*EXERCISE OBJECTIVE*
Exercise in exact copying: restate word for word only the lines below from the one containing "790x429 pixels." through the one containing "Task: Click calendar icon in 创建时间 date field", omitting any pictures.

═════ INFORMATION GIVEN

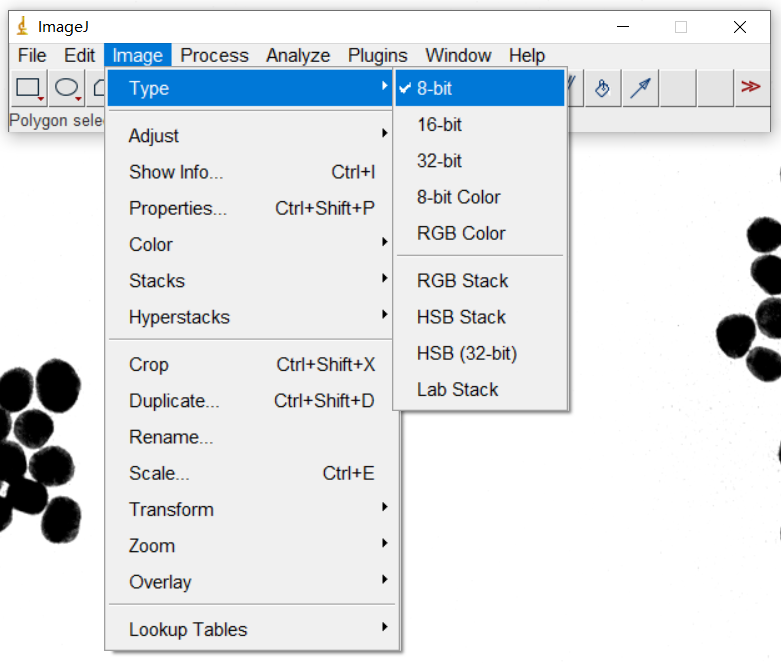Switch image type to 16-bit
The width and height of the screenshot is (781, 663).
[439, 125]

══════════
═════ INFORMATION GIVEN

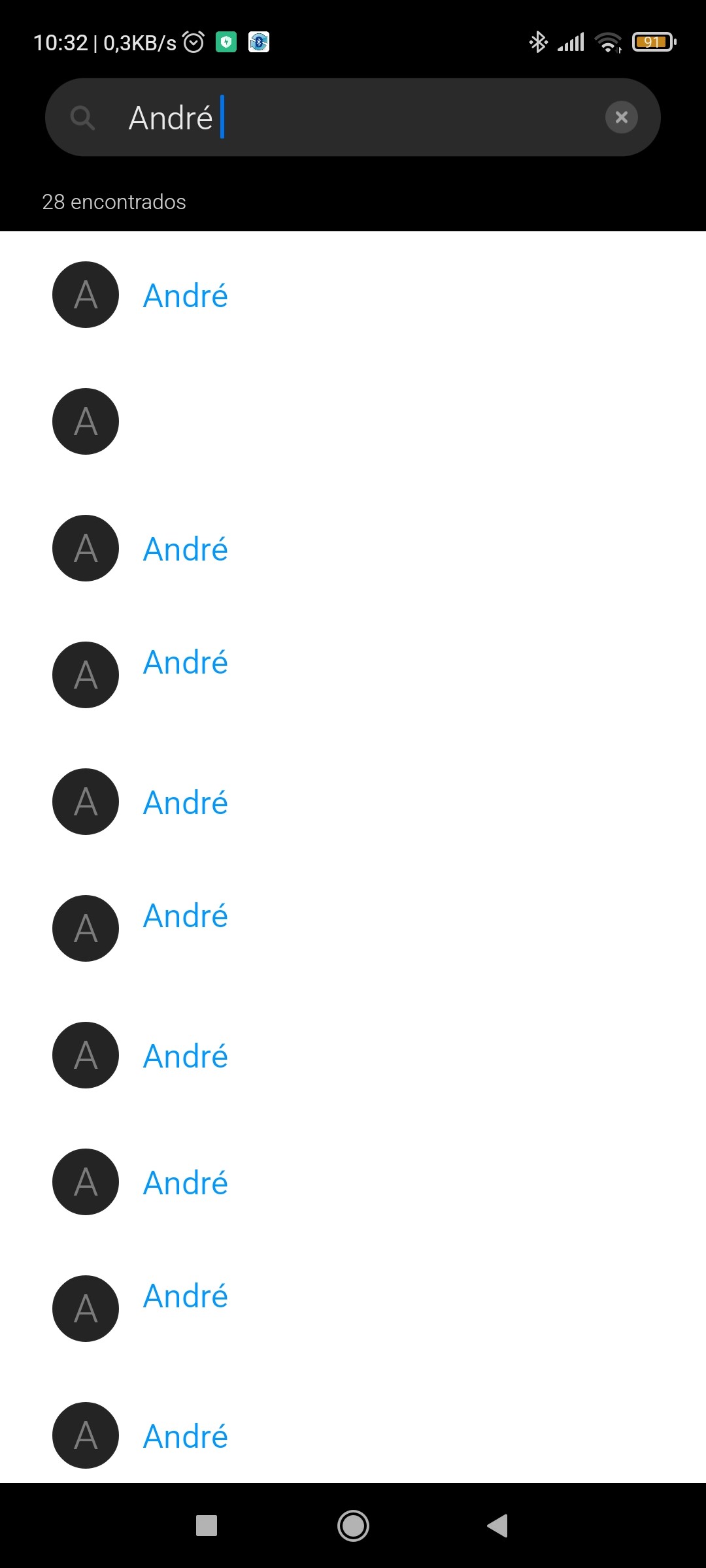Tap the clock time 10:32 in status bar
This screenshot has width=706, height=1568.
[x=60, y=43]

══════════
═════ INFORMATION GIVEN

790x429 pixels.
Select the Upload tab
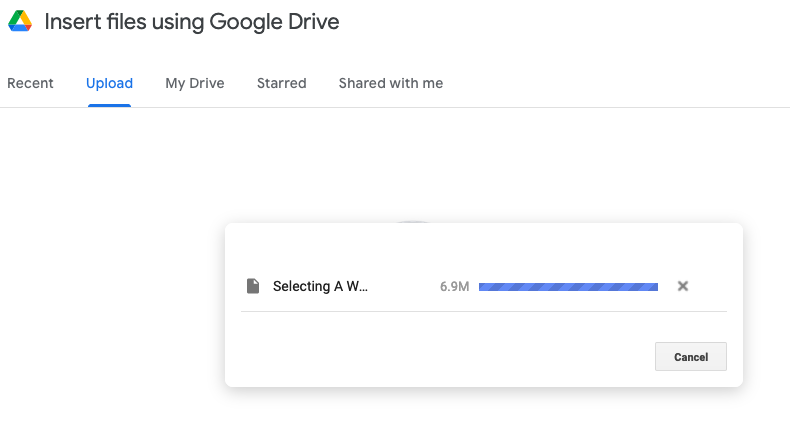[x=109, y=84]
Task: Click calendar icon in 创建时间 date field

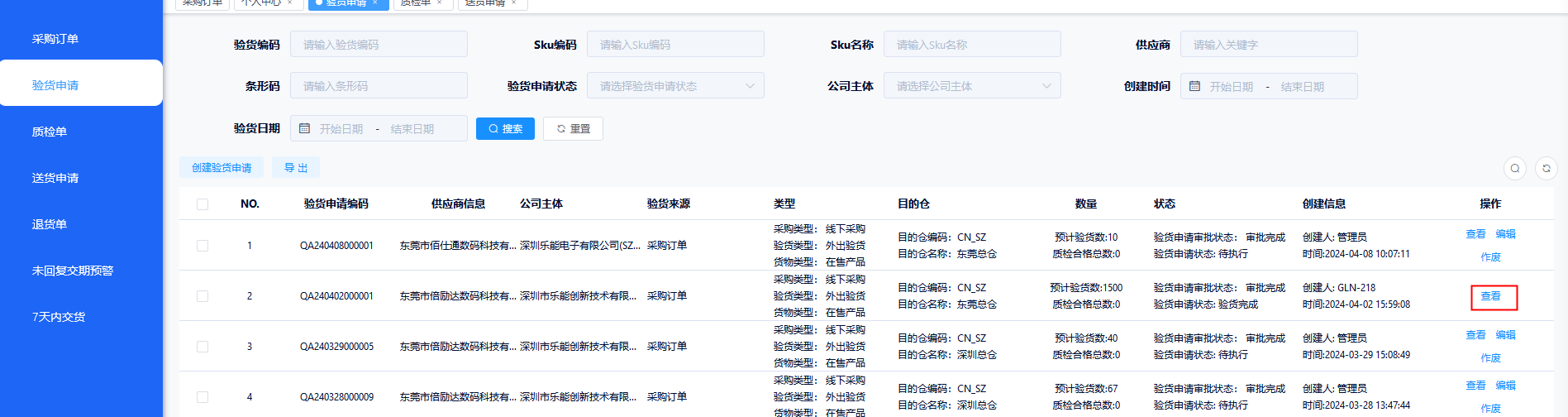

══════════

*ANSWER BOX*
790x429 pixels.
Select the Upload tab
[x=109, y=84]
Task: Click calendar icon in 创建时间 date field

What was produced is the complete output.